# [ARTICLE]
──────────
Good morning,

Markets are called higher this morning. This is what's happening today:

  • Italy will auction bonds today as rising borrowing costs in Europe reflect concern the debt crisis is worsening;
  • Federal Reserve Vice Chairman Janet Yellen said low U.S. interest rates are warranted as the job market remains weak;
  • Citigroup Inc. recommended buying industrial shares;
  • HSBC have turned overweight on the banking sector in Europe from neutral;
  • The yen extended declines to a second day, falling against all of its 16 major counterparts, after Bank of Japan Governor Masaaki Shirakawa said he will continue pursuing monetary easing;
  • Google reports results today after the closing bell;
  • Wells Fargo and JP Morgan report results tomorrow;
  • 10-year Italian debt is yielding 5.534%, 10-year Spanish debt is yielding 5.877%, 10-year Portuguese debt is yielding 12.458%;
  • Brent is trading at $120.14/barrel
  • Apple closed the session at $626.20 and Priceline at $729.57 – a bargain price to pick up these stocks!

Markets are called higher after 5-days of consecutive losses. Despite the current uneasiness we have in the markets because of Portugal and Greece and the doubt whether the US will carry out further quantitative easing, companies started to report good results. It came as a surprise that Alcoa beat the streets estimates when we have been hearing all along that demand from China is falling. We have heard it also from BNP Billiton when it came out saying that the lack of demand from China will have an impact on its accounts.

Apart from the earning season which just kicked off, Citigroup came out saying that it is overweight on industrials and HSBC came out saying that it is overweight on European Banks from previously being neutral. I'll start off with Citi's comments. Citi aren't the first to point out that industrials are trading on interesting valuations. And this is because they did not perform as well as cyclicals and financials in the first quarter of 2012 when the markets closed the quarter 20% up. Industrials lagged these other sectors and now that cyclicals and financials are slowing down in Q212 as earning season kicks in and as we wait to see how governments and central banks will help stimulate growth in the global economy, industrials will play catch up. It isn't Citi alone that is overweight industrials. Many other analysts are of the same view and are overweight industrials. When I say industrials I mean the like of Bombardier, Siemens, Schneider etc.

Don't let the negative experience of being invested in July of 2011 stop you from picking up stocks in this market. Is it true that Spain and Portugal are seen as a threat to the growth of the stock markets though what's interesting is that HSBC has just come up with a report saying that they are overweight European Banks. And why would HSBC be overweight European Banks in such an environment? HSBC do not think that either Portugal or Spain will follow Greece in a private sector involvement scenario. Portugal and Spain are likely to be given aid in order to pay back their short term debt. There still remains the problem of what will happen to longer term debt however, the market is more interested in what will happen short term rather than long term at this point in time.
──────────
# [SOURCE DATA]
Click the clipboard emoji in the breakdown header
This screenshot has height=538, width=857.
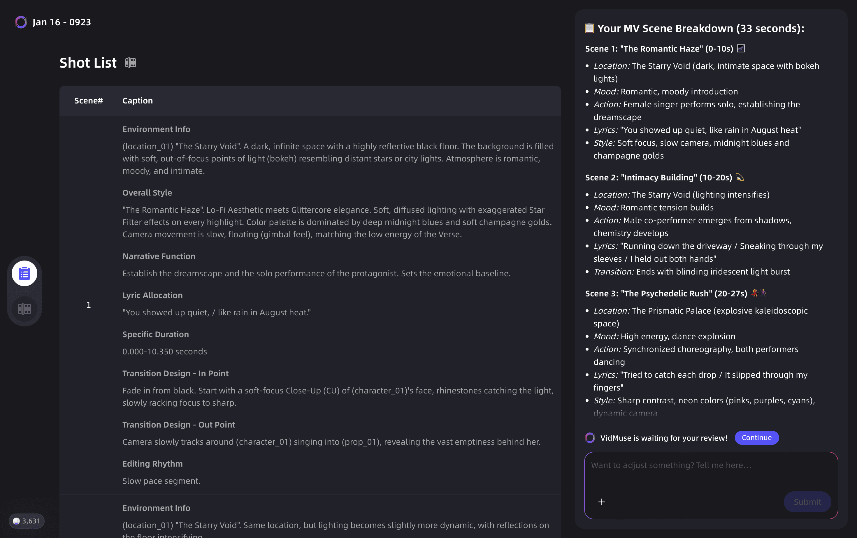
──────────
# [THE PROBLEM]
Repeat everything in the morning market note from "Markets are called higher after" down to "on its accounts.", word for word. The listing isn't needed for anything here.

# [RESULT FOR THIS EXERCISE]
Markets are called higher after 5-days of consecutive losses. Despite the current uneasiness we have in the markets because of Portugal and Greece and the doubt whether the US will carry out further quantitative easing, companies started to report good results. It came as a surprise that Alcoa beat the streets estimates when we have been hearing all along that demand from China is falling. We have heard it also from BNP Billiton when it came out saying that the lack of demand from China will have an impact on its accounts.